Either way, the anticipation aspect of any event is 9 times out of 10 the most potent component of any situation— with the actual event taking a bit of a backseat to any sort of “lead up” time.
How many times, as children, were we overtly full of such rapt anticipation, awaiting Christmas and the visit of Santa, that we were beside ourselves with energy, delight, agitation and sensory overload?! It was as if by the time Christmas morning finally rolled around, we felt somewhat let down, disappointed or either our eyes were so glazed over from the anticipatory overload that we found it difficult to maintain the exhilarating high we’d been riding since Thanksgiving.
Our western culture seems to have mastered the art of anticipation—as you are no doubt hearing Carly Simon singing her most notable song in your head as you visualize ketchup slowly making its way from bottle to bun…anticipation sadly or joyously drives our economy.
For my generation it was the arrival of the 4 inch thick Sears catalog. I would spend hours eagerly marking page after page, item after item, for mom and dad, and of course Santa, to fill my hopes and dreams.

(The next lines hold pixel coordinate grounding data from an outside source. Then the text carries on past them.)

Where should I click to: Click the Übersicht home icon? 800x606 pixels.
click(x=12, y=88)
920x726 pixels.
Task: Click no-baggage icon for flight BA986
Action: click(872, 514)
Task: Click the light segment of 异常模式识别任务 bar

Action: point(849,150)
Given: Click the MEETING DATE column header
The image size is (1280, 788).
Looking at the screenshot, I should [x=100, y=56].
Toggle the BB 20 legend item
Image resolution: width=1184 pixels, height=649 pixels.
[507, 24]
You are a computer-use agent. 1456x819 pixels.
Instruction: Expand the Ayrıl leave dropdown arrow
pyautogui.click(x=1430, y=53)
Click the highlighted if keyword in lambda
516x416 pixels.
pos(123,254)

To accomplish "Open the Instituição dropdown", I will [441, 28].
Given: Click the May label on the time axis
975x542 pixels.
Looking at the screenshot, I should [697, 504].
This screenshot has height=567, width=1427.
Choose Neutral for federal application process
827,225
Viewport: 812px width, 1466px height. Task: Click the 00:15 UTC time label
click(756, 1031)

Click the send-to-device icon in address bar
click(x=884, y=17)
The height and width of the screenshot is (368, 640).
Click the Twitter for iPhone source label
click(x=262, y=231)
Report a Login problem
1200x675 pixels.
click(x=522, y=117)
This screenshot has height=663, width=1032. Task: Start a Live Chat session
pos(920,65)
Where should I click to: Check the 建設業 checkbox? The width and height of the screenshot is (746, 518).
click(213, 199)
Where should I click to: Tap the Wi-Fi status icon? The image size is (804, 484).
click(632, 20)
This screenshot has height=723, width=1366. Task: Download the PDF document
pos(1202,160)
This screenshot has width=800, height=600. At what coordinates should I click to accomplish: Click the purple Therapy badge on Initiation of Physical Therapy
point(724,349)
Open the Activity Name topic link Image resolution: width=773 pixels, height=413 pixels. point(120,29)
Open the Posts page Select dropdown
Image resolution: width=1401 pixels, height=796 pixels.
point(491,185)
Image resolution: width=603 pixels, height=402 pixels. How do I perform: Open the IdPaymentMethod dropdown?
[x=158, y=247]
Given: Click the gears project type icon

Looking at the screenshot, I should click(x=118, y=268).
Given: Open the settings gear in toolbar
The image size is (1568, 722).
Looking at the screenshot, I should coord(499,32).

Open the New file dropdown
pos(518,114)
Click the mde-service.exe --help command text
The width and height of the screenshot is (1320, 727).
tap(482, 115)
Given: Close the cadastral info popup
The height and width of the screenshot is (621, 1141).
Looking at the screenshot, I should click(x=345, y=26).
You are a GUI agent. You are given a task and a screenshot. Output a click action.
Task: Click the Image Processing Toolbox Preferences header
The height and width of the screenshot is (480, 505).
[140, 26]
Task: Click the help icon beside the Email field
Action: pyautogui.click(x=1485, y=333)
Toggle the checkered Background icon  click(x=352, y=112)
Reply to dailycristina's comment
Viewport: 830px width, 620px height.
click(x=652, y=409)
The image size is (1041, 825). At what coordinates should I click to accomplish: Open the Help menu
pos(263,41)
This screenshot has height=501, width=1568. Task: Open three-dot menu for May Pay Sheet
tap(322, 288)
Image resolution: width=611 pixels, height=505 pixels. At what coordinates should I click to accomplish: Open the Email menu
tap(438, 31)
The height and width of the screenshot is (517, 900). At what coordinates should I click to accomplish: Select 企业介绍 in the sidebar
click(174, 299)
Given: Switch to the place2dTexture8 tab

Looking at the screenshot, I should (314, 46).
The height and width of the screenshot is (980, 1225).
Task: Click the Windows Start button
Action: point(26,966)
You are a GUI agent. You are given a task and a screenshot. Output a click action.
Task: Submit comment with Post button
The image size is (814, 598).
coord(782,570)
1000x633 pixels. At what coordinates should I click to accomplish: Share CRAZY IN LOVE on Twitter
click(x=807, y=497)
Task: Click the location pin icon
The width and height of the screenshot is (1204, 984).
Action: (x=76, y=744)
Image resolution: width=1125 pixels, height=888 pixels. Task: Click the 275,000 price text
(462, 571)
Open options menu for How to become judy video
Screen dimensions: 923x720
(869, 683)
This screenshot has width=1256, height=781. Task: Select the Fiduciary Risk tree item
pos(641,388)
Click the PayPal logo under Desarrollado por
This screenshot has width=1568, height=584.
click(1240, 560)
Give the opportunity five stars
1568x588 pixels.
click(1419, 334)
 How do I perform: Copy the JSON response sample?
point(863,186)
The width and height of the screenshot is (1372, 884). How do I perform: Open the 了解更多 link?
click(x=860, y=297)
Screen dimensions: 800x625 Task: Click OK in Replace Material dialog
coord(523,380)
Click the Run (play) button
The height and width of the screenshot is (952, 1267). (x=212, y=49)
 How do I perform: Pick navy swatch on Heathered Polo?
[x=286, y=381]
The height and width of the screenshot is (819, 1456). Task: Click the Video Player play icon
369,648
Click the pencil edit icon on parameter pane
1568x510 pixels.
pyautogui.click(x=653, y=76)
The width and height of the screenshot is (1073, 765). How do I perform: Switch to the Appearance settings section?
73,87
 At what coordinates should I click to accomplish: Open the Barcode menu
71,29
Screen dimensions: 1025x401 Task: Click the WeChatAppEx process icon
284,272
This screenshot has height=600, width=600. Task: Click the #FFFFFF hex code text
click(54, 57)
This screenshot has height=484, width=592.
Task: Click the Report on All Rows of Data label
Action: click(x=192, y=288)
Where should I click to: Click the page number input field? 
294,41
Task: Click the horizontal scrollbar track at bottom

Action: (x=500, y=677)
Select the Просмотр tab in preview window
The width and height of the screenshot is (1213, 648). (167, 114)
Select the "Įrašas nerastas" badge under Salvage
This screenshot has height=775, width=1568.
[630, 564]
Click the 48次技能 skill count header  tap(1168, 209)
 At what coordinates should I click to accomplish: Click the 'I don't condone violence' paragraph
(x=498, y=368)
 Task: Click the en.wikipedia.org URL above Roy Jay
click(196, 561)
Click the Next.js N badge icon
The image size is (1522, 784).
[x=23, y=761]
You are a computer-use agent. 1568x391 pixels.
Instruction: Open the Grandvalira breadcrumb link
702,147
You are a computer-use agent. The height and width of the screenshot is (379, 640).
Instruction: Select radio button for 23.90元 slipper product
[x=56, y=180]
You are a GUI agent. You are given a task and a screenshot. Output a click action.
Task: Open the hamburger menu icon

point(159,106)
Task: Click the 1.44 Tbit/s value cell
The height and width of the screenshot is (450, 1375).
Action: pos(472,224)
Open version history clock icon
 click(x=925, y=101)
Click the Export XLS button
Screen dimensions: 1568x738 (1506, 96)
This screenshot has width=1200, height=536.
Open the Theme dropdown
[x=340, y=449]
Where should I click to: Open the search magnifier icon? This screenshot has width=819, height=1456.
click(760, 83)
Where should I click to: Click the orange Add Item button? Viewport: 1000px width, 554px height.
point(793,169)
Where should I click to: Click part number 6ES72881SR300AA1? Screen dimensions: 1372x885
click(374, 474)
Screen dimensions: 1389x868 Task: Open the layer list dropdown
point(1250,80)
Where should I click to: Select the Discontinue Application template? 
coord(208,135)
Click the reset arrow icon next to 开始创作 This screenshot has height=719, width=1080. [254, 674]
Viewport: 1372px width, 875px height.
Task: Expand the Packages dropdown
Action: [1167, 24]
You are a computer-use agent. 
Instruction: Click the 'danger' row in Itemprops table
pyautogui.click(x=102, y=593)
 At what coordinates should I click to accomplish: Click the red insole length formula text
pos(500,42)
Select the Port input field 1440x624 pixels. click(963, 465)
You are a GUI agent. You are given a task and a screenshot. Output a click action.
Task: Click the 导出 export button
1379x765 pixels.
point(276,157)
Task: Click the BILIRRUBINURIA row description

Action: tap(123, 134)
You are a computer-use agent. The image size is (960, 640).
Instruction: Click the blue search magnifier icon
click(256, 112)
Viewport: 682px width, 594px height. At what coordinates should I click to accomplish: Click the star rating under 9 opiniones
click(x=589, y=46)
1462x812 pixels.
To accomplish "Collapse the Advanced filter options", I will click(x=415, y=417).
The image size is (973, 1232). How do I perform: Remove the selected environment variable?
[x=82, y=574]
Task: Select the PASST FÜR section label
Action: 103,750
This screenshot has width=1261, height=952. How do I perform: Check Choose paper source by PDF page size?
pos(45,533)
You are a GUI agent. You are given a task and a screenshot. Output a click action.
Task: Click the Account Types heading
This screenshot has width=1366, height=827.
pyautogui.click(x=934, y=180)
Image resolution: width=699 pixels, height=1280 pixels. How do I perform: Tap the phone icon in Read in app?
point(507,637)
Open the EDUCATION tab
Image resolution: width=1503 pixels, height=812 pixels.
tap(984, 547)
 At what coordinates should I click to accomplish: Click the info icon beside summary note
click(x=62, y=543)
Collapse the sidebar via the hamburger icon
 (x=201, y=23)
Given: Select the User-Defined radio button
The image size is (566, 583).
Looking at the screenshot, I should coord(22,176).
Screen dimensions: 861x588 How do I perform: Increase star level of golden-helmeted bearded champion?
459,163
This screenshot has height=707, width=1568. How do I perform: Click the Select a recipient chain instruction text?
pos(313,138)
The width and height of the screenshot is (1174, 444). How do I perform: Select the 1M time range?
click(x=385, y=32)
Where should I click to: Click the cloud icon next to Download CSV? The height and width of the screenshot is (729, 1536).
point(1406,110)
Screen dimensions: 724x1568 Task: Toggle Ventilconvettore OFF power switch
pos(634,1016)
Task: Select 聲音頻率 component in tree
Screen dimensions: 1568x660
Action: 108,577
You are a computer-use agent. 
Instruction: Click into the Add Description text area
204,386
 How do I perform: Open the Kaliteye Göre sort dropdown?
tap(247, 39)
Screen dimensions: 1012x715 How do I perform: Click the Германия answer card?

For today’s kids, it is a true sensory overload as they absorb larger than life, high definition, clear images on their 50 inch plasma interactive televisions of the latest gadgets and gizmos, jewelry and designer this and that which they must receive in order for their lives to, sadly, be complete.
Times Square screams such with it’s constantly moving, undulating, bigger than life, ever-changing advertisements… as the same can be said world wide from Tokyo to Hong Kong, to London to Pairs—bright lights, bright colors, big, large, giant images and pulsating sounds of which are all intended to hypnotize us into a glazed trance of believing that we must have, be a part of, or become these glamours images in order to reach our individual utopias as we are dressed and sporting everything the same as the person next to us…hummmm
I say all of this with a bit of reflection. It was the other Sunday evening when I accompanied my poor husband, who owns a small business in our community and who has spent his entire life in retail, as he went to check his store—just as he does each Sunday evening, the only day the business is thankfully closed.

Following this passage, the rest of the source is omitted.